Bottom line is why change our entire system simply to expand coverage to a very small part of American society? The risk to our innovation engine exists. The disruption to those perfectly content with their medical coverage is being felt now. More and more Obamacare is being seen as a power grab rather than the implementation if good policy.
You're talking about around 1/6 of your population being uninsured, not to mention those who's insurance won't be there when they need it (which a pure free market approach makes more likely, see below). That's hardly a "very small part". And while some people are having their medical coverage disrupted, others have said that they can now afford insurance or that the cost dropped significantly. (I've also seen an
article, that claimed that a lot of the disruptions were due to shenanigans by the insurance companies).
And the risk to your innovation is pure conjencture - you have not suggested any mechanism which would cause that.
PeterZ wrote:Cost of insurance had more to do with regulations. For example, companies couldn't sell their insurance across state lines. That means an insurance company had to build a subsidiary to expand into another state. That doesn't make sense. If the original organization could expand more inexpensively in the original state, they couldn't. If the original insurance company could expand withtheir current staff, they couldn't because of that stupid law. The law effectively made the insurance market an oligopoly within each state. That by itself drove prices higher and could addressed with more open competition.
So, while I agree thatinsurance prices could be lowered with better policies. I do not agree that the only way to do it is through MORE government idiocy. Idiocy like the ACA.

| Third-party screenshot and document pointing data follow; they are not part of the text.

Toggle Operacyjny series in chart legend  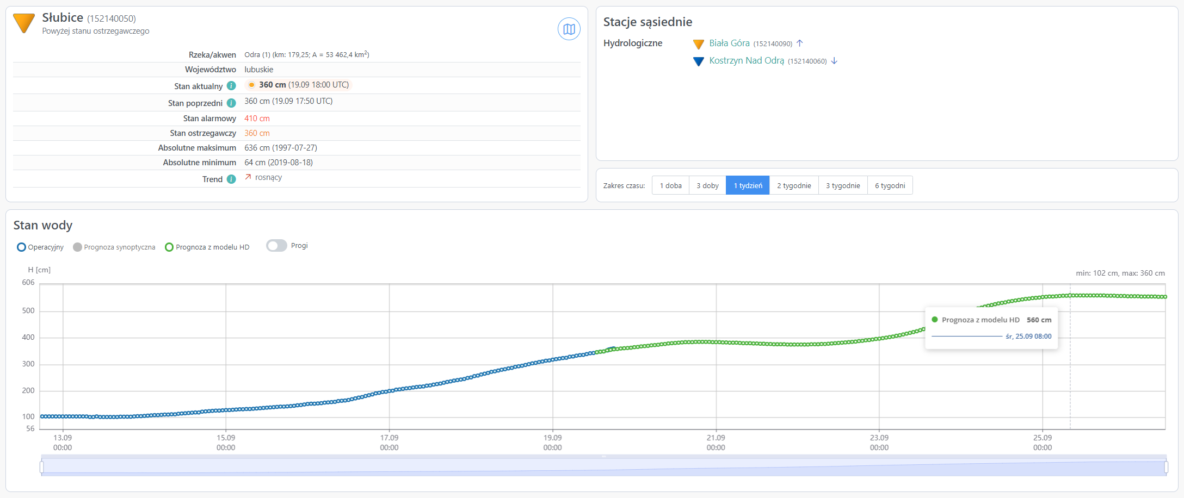pos(40,247)
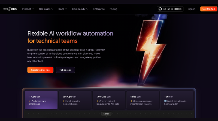
Task: Click the n8n logo icon
Action: tap(7, 9)

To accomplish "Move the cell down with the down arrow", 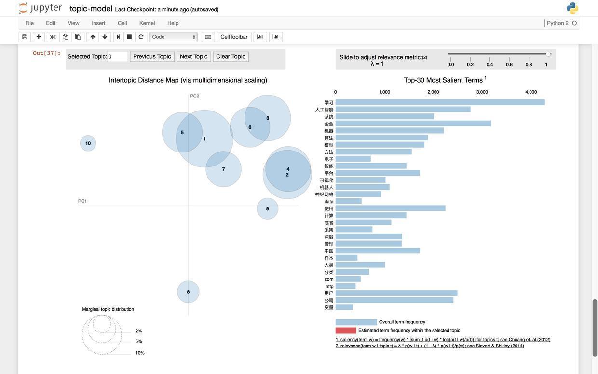I will coord(105,37).
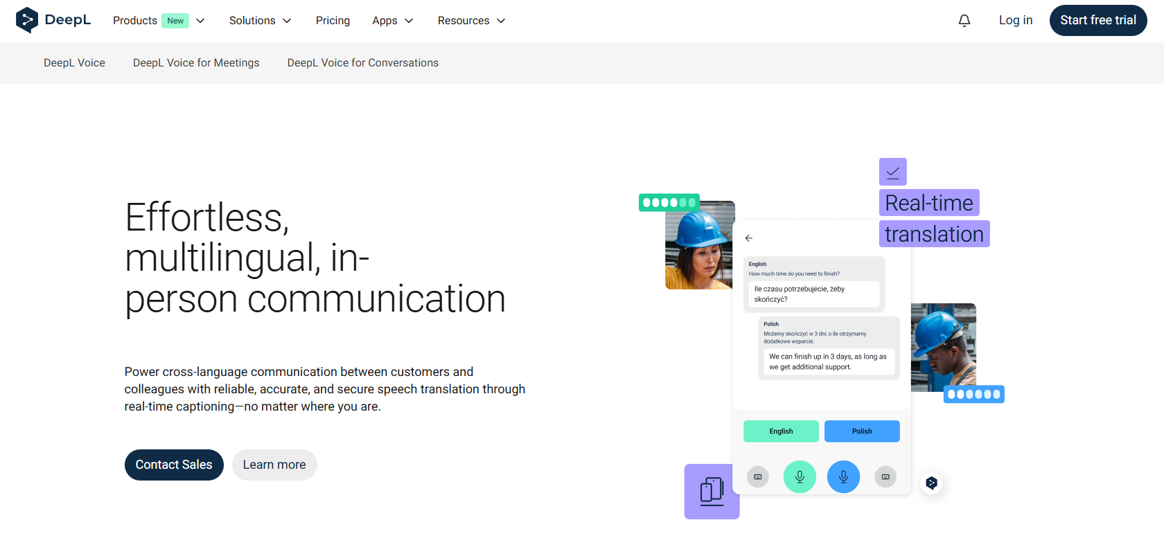Click the Contact Sales button
This screenshot has width=1164, height=556.
[174, 465]
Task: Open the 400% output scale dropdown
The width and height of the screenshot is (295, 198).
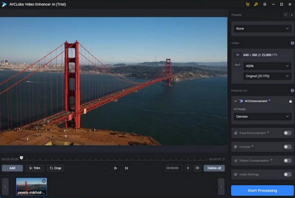Action: [x=267, y=66]
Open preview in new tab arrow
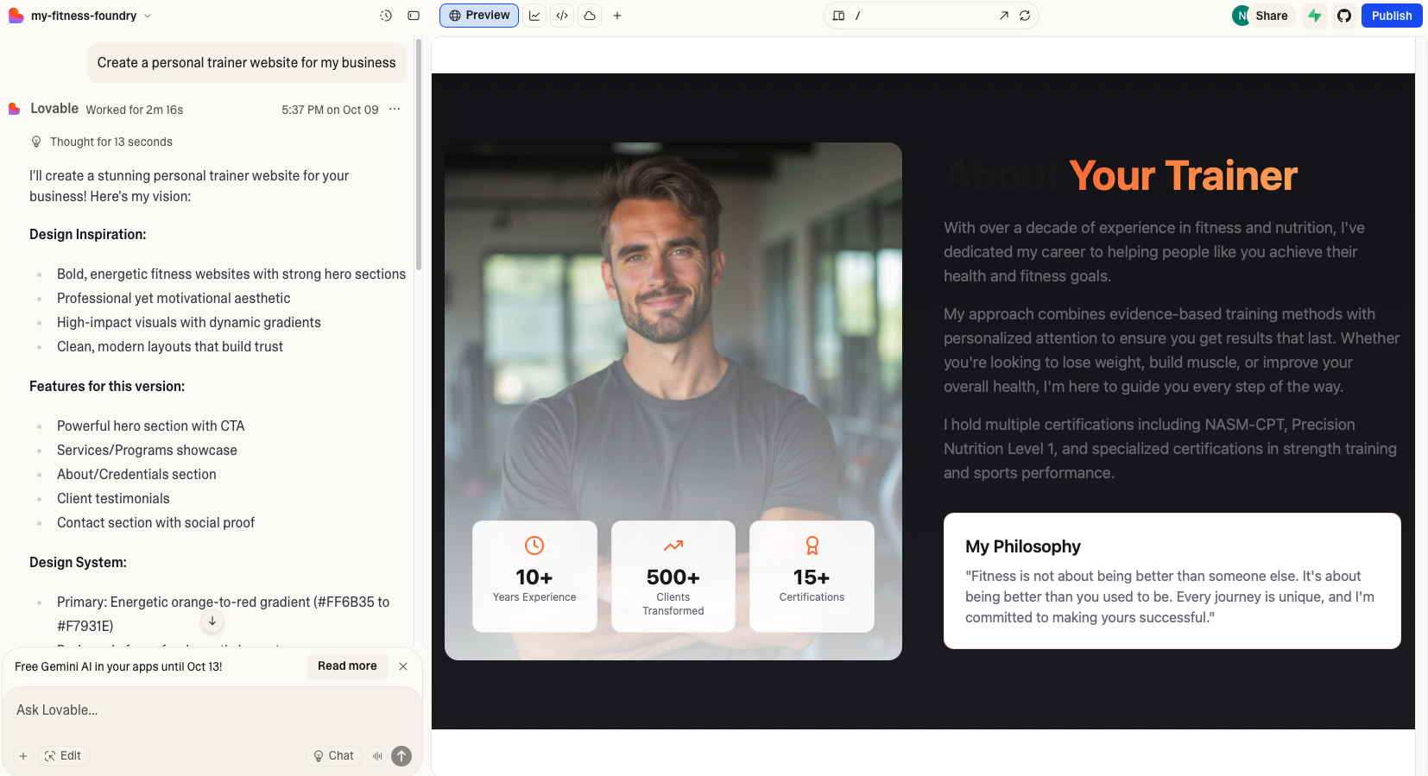Image resolution: width=1428 pixels, height=776 pixels. click(x=1004, y=16)
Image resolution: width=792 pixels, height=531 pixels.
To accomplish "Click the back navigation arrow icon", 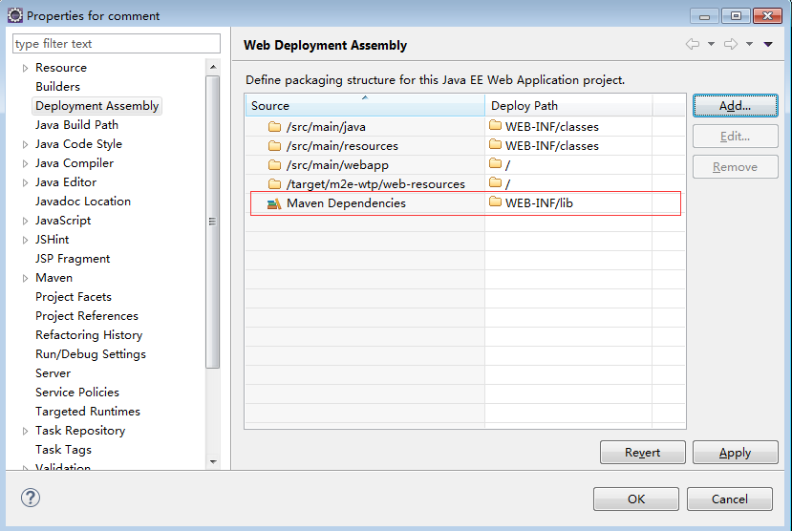I will [x=693, y=45].
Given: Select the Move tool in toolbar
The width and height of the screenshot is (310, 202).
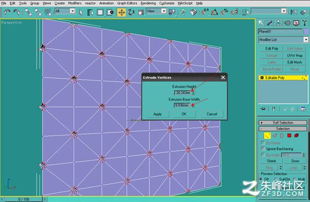Looking at the screenshot, I should 121,12.
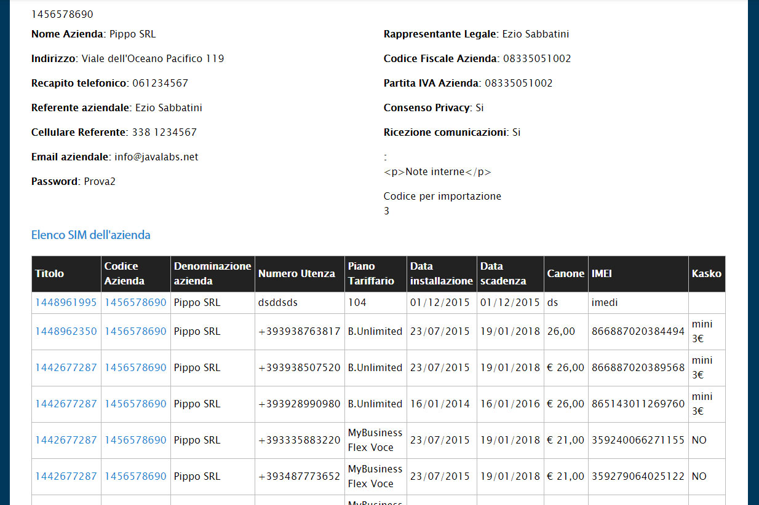The image size is (759, 505).
Task: Click Titolo link in the +393938507520 row
Action: [66, 368]
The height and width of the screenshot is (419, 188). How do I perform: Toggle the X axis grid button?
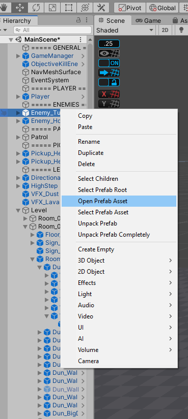(109, 94)
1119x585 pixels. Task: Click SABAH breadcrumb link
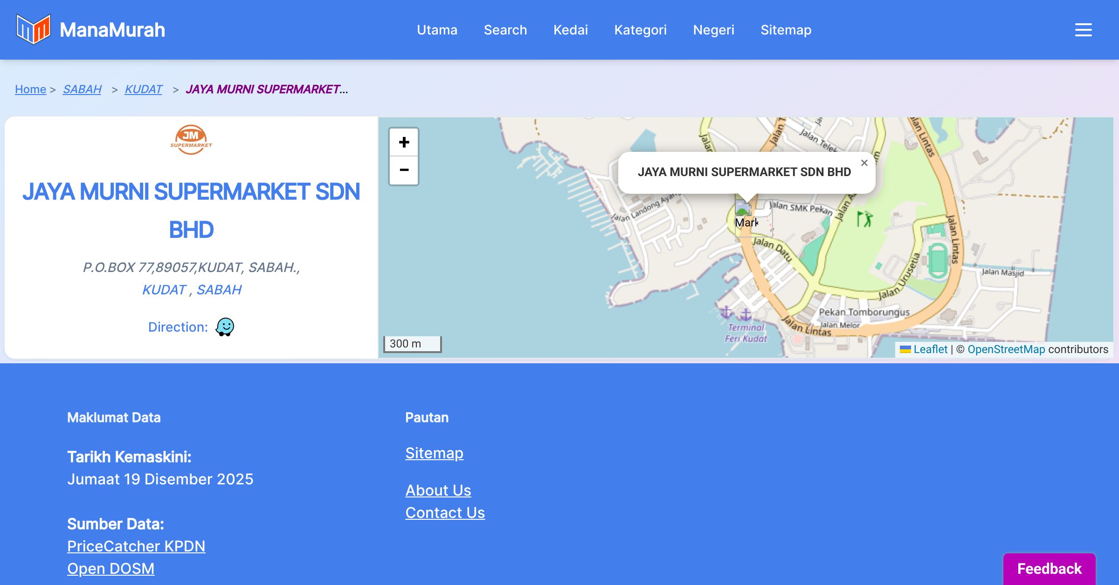(x=82, y=89)
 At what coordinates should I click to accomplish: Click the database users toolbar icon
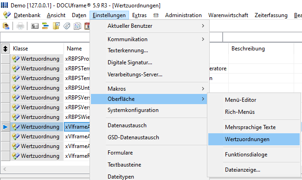[x=6, y=26]
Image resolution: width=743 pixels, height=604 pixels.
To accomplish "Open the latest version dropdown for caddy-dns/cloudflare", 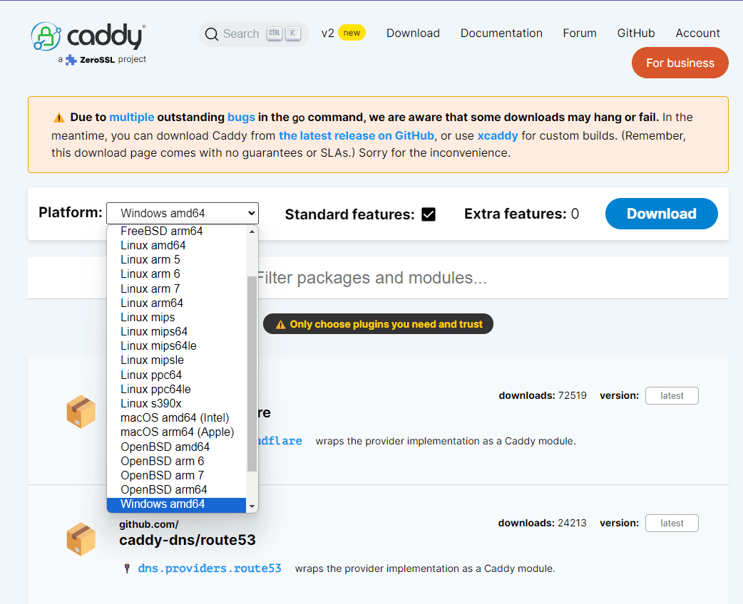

Cost is only one factor. Health care is a problematic subject for a pure free market approach because the demand is inelastic - people will pay to stay alive, which means that the suppliers have disproportionate power. And since the free market is profit-driven, it's in the insurance company's interest to accept your premiums but to deny paying out (a company which deny's all claims will not stay in business long, but they have an interest in maximizing their denial rate given that consideration). Furthermore, because of a number of factors, they can get away with that far more easily than, say, an auto insurance company.